Two definitions

The following are two definitions of palliative care.

Palliative care for children and young people with life-limiting conditions is an active and total approach to care, from the point of diagnosis or recognition, embracing physical, emotional, social and spiritual elements through to death and beyond. It focuses on enhancement of quality of life for the child/young person and support for the family and includes the management of distressing symptoms, provision of short breaks and care through death and bereavement. The Association for Children’s Palliative Care (ACT)

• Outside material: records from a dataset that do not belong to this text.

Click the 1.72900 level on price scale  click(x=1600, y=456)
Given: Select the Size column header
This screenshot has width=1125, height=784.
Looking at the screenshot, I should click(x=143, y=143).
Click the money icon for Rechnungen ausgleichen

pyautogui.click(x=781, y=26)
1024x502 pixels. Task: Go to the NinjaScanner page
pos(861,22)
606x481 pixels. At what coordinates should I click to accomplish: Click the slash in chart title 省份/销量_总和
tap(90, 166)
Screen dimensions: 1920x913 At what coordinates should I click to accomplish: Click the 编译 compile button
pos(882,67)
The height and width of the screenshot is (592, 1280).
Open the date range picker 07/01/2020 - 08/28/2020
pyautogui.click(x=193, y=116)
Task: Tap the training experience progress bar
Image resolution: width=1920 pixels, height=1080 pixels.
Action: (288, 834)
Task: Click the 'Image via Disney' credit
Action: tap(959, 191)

Palliative Care is comprehensive, specialized care provided by an interdisciplinary team to patients and families living with a life-threatening or severe advanced illness expected to progress toward dying and where care is particularly focused on alleviating suffering and promoting quality of life. Major concerns are pain and symptom management, information sharing and advance care planning, psychosocial and spiritual support, and coordination of care. The American Academy of Hospice and Palliative Medicine

Do they say the same thing? No, not at all. The first definition bases the need for services on the disease only (from the point of diagnosis or recognition...through to death and beyond). While the second definition bases the need for services on the progression of the disease (life-threatening or severe advanced illness) which is subjective and allows medical professionals to put off the discussion. This further reinforces the perception that palliative care is about death and not about enhancing life. Furthermore the second definition does not account for services the family will need subsequent to the death of the patient.

In my opinion the differences between these definitions are a key factor in helping us understand why palliative care services in the UK are at least 20 years ahead of those in the US.